Write out everything in the records exactly, apart from the pictures.

*** DATA FOR THIS EXERCISE

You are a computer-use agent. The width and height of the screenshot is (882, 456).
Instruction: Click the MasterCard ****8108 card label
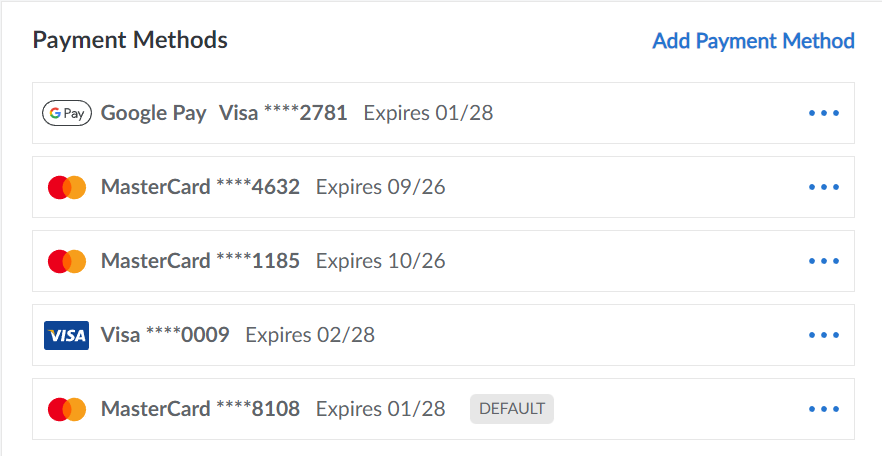[200, 409]

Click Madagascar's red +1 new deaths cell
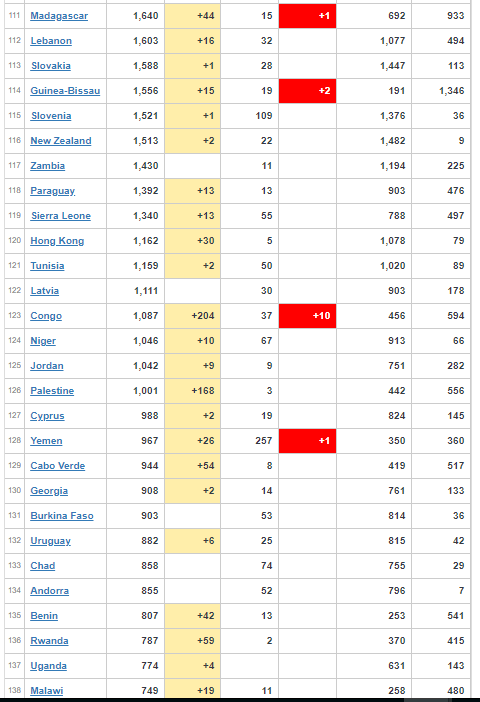coord(307,16)
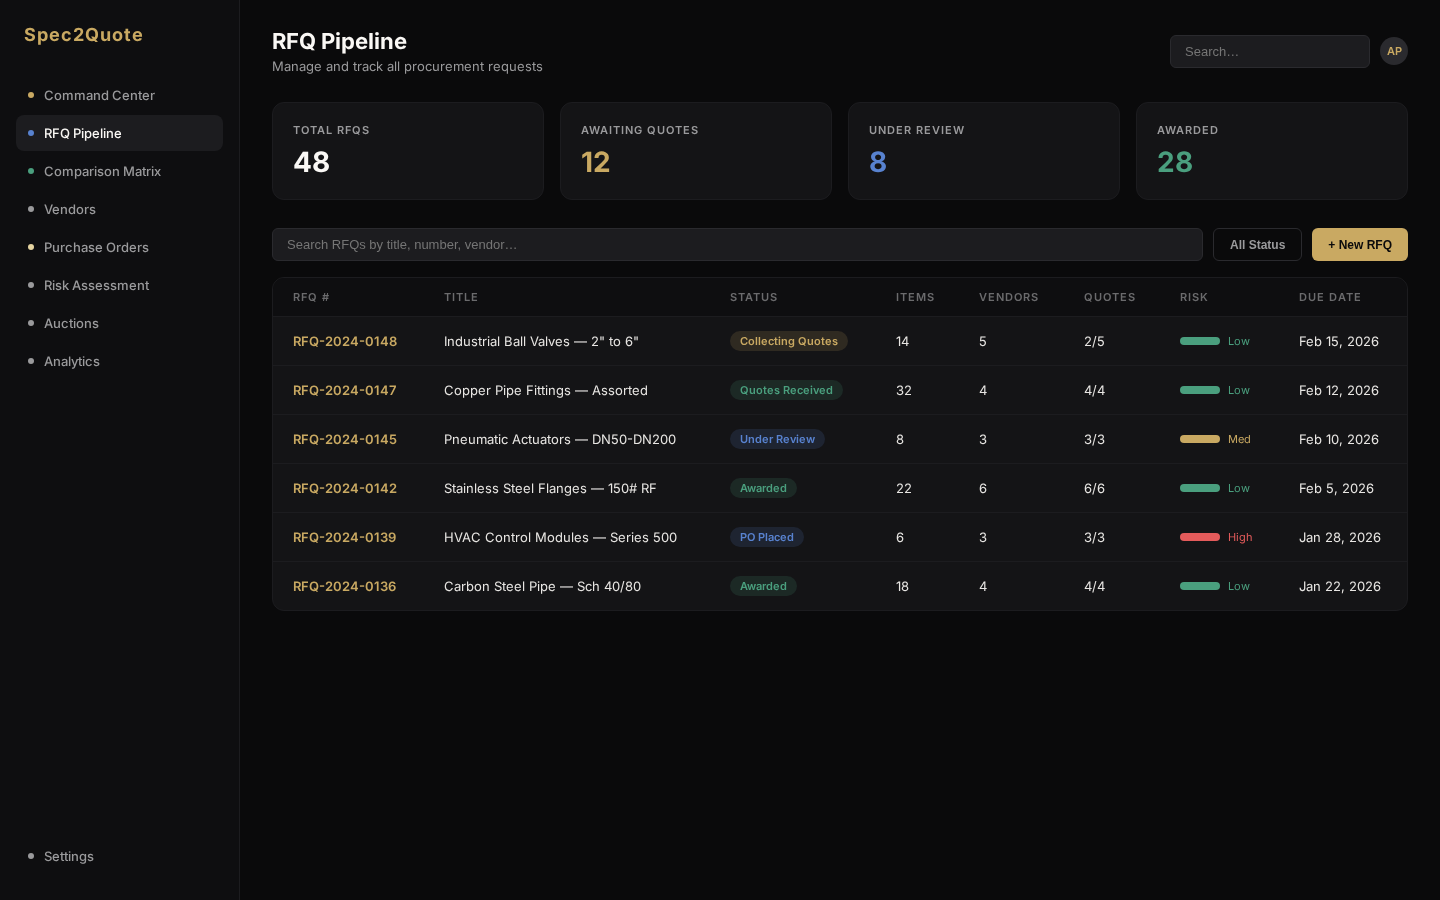Select the Awaiting Quotes stat card
1440x900 pixels.
tap(696, 151)
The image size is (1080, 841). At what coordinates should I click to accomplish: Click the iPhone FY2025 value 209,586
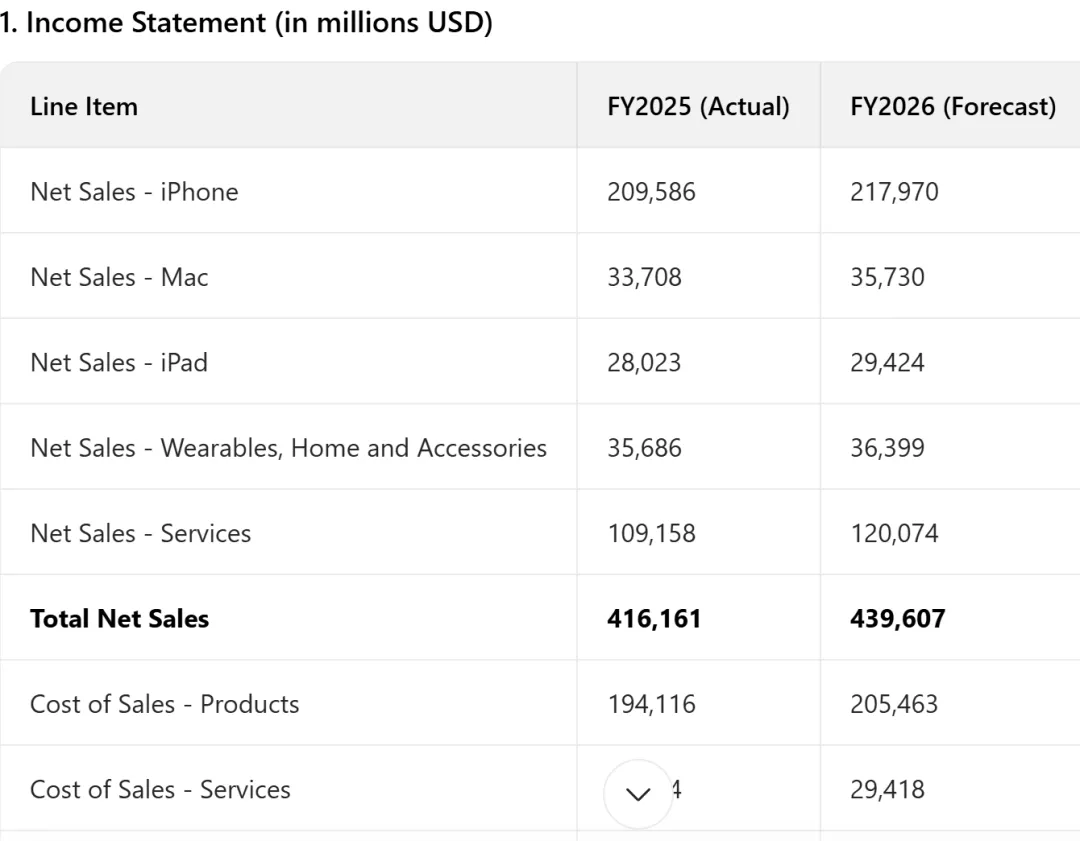(x=651, y=192)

******

## EXERCISE RESULT
You are a computer-use agent. The width and height of the screenshot is (882, 456).
Instruction: Click the MasterCard ****8108 card label
[200, 409]

Click Madagascar's red +1 new deaths cell
coord(307,16)
Select the Awaiting Quotes stat card
1440x900 pixels.
tap(696, 151)
The image size is (1080, 841). At what coordinates should I click to accomplish: Click the iPhone FY2025 value 209,586
(x=651, y=192)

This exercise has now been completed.